Read/write timestamps
Reading/writing dataframes to/from avro files with timestamps with spark gives an inconsistent behavior. The point being that the conversion between timestamps and integers has a different logic in spark vs. what happens working with avro: spark-avro converts timestamps to long int in milliseconds; however, casting them back to "timestamp" in Spark gives wildly wrong dates, as Spark expects timestamps in seconds, I believe (dividing by 1000 after you read the data is an obvious workaraound).
Example:
scala> val df = Seq("2017-05-05", "2016-04-02").toDF.select($"value".cast("timestamp").alias("time"))
scala> df.printSchema()
root
|-- ts: timestamp (nullable = true)
scala> df.show(truncate=false)
+---------------------+
|ts |
+---------------------+
|2017-05-05 00:00:00.0|
|2016-04-02 00:00:00.0|
+---------------------+
scala> df.avro.write("test.avro")
scala> spark.read.avro("test.avro").show()
+-------------+
| ts|
+-------------+
|1493935200000|
|1459548000000|
+-------------+
scala> spark.read.avro("test.avro").select($"ts".cast("timestamp")).show(truncate=false)
+----------------------+
| ts|
+----------------------+
|49310-12-03 17:00:00.0|
|48221-03-27 18:00:00.0|
+----------------------+
scala> spark.read.avro("test.avro").select(($"ts"/1000).cast("timestamp")).show(truncate=false)
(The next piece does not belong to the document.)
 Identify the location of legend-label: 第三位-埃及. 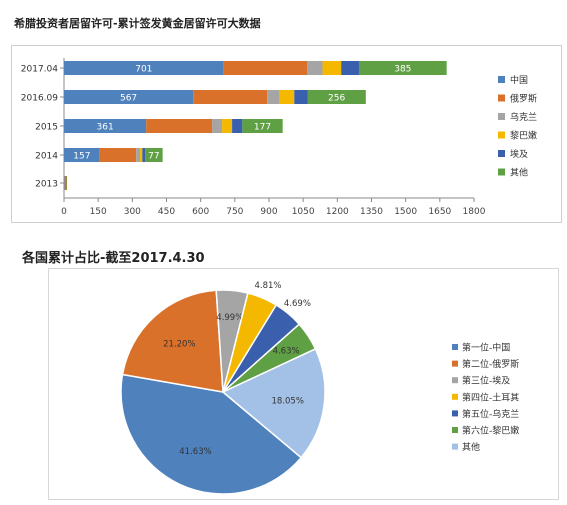
(486, 381).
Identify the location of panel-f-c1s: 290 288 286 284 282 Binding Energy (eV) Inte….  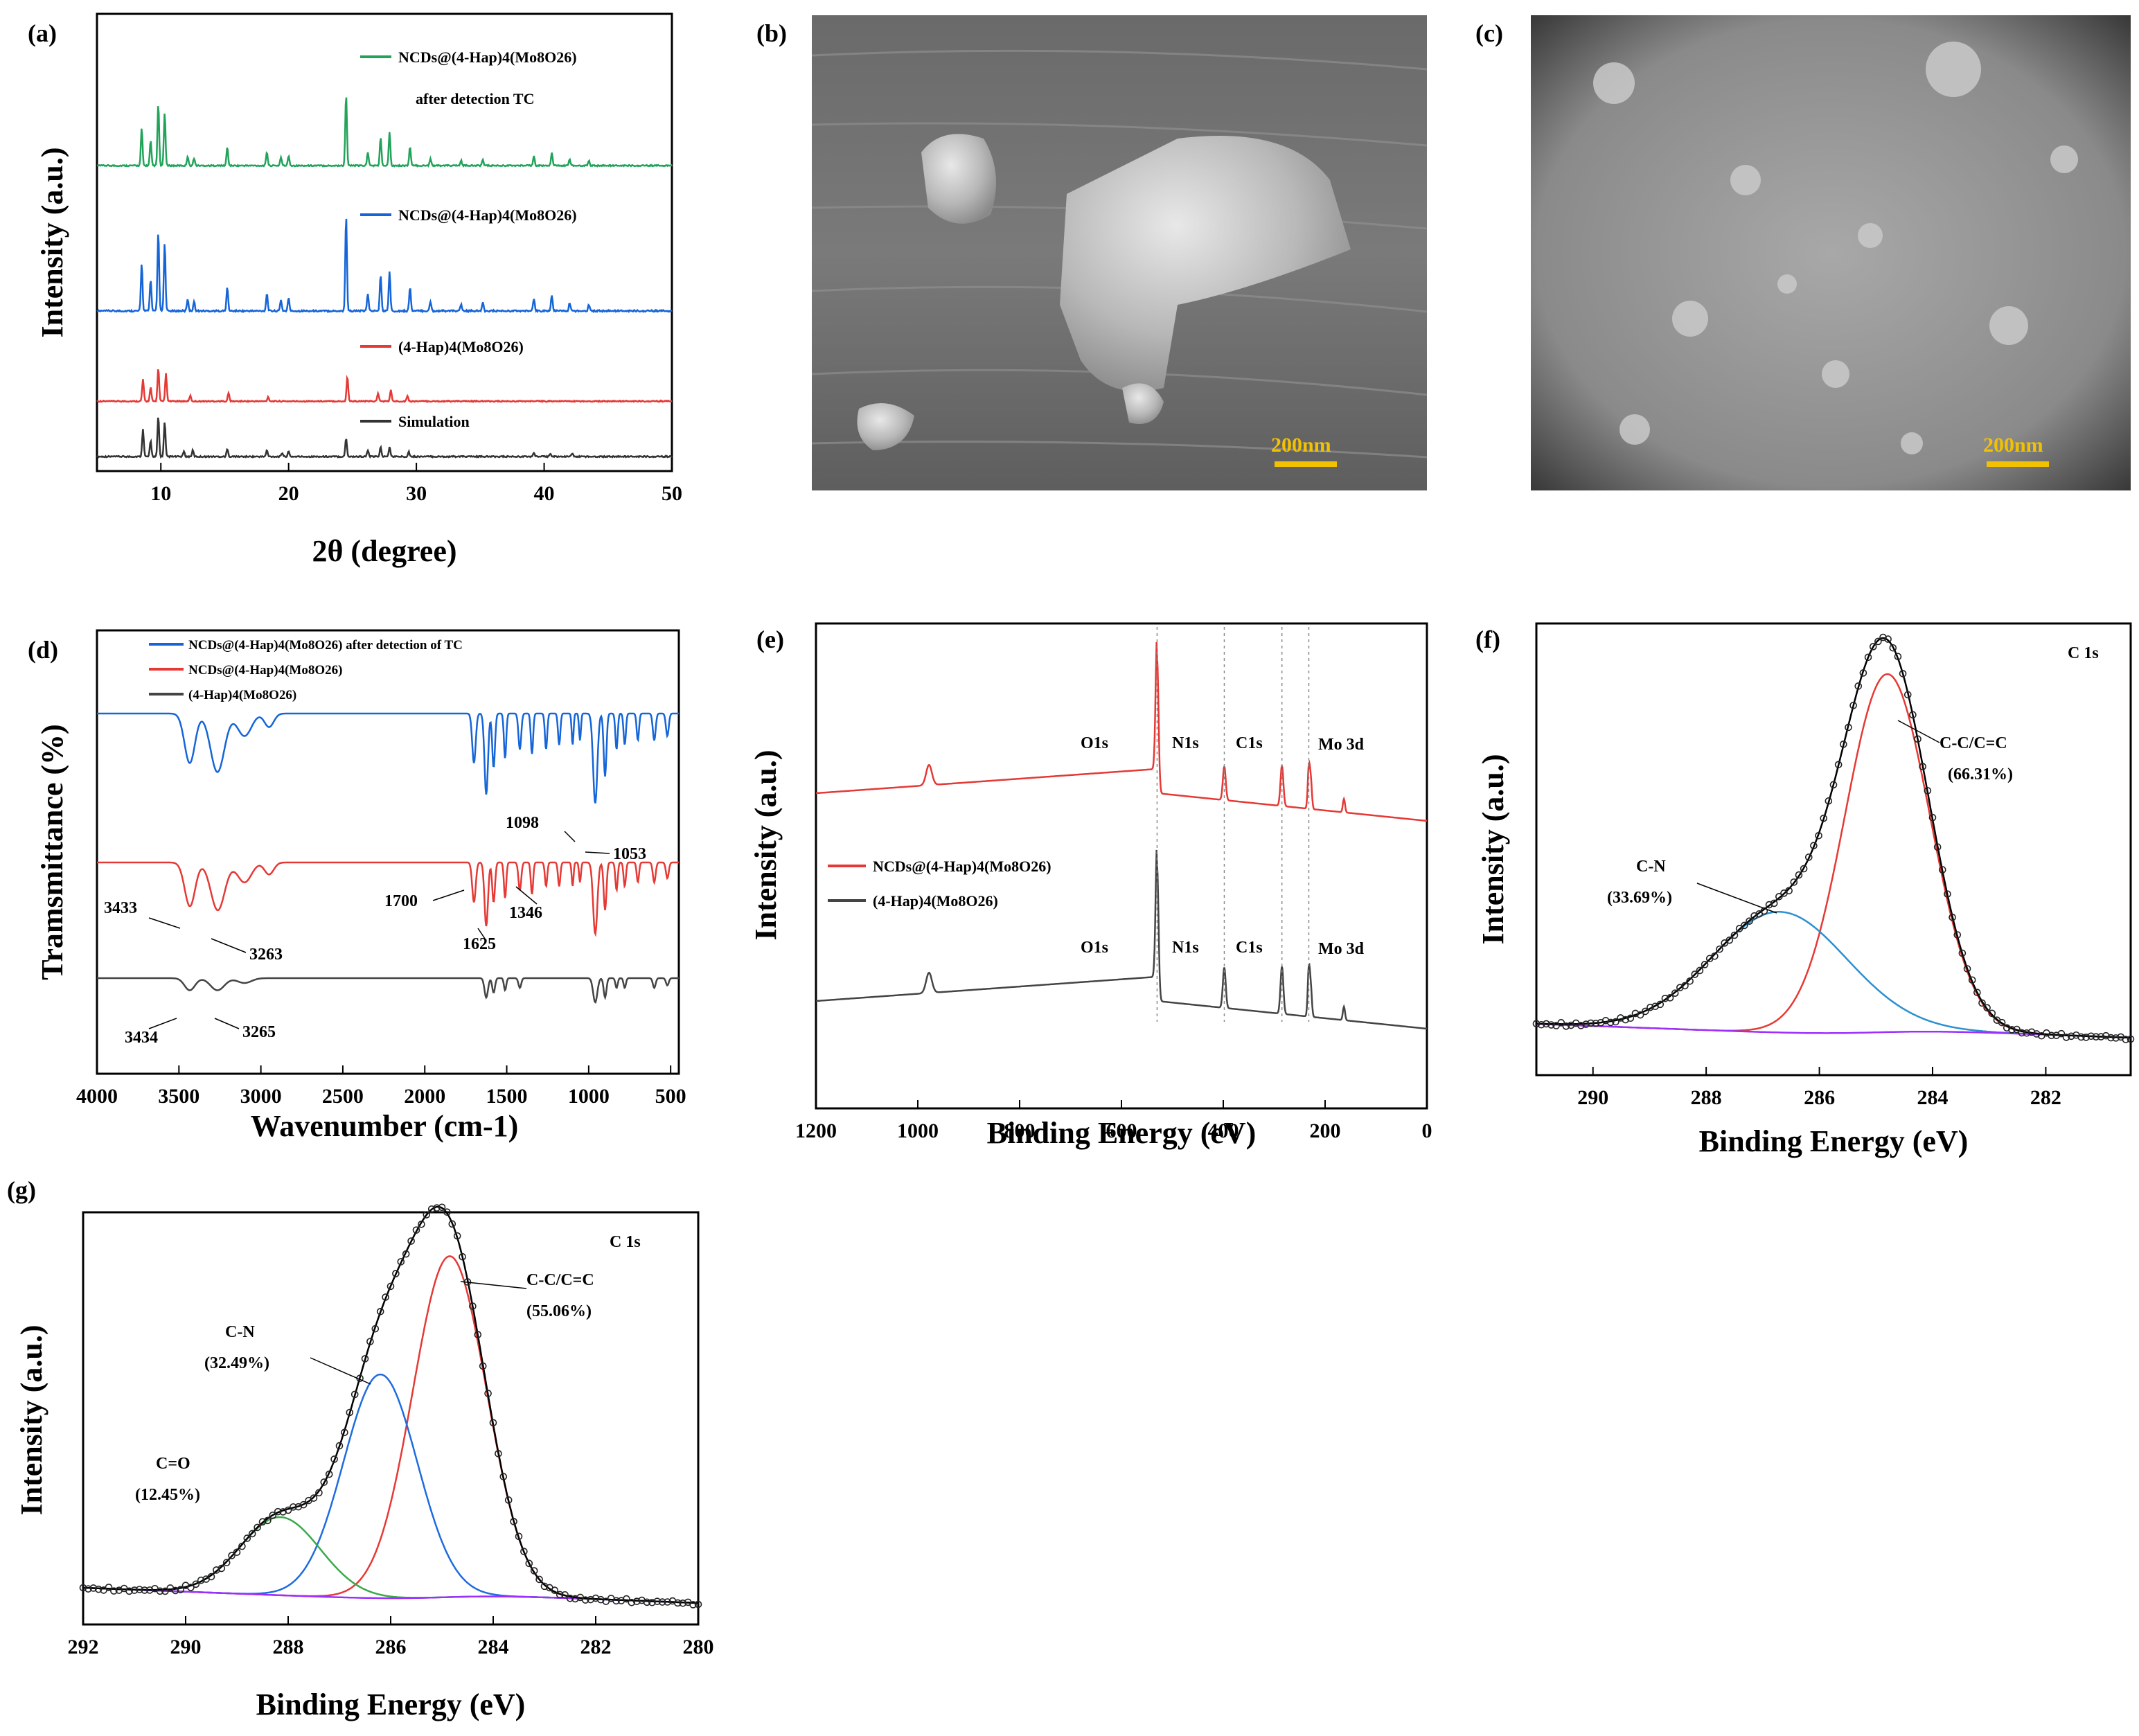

+------------------------------+
|CAST((ts / 1000) AS TIMESTAMP)|
+------------------------------+
|2017-05-05 00:00:00.0 |
|2016-04-02 00:00:00.0 |
+------------------------------+
I'm wondering if there's any better way to handle this behavior than having to manually divide the timestamp fields by 1000 when you read from avro.
We're being bitten by this bug, too.
I agree. should be a better way to handle this. It is very easy to make mistakes with the current handling of timestamps.
Any idea when this bug fix is getting released?
Facing this issues using spark-avro 4.0.0. Please let us know the release date.
Also facing this issue writing timestamp columns from a spark dataframe.
It looks like this issue was resolved already in master. Any chance we could get a new release for accessing via maven/sbt?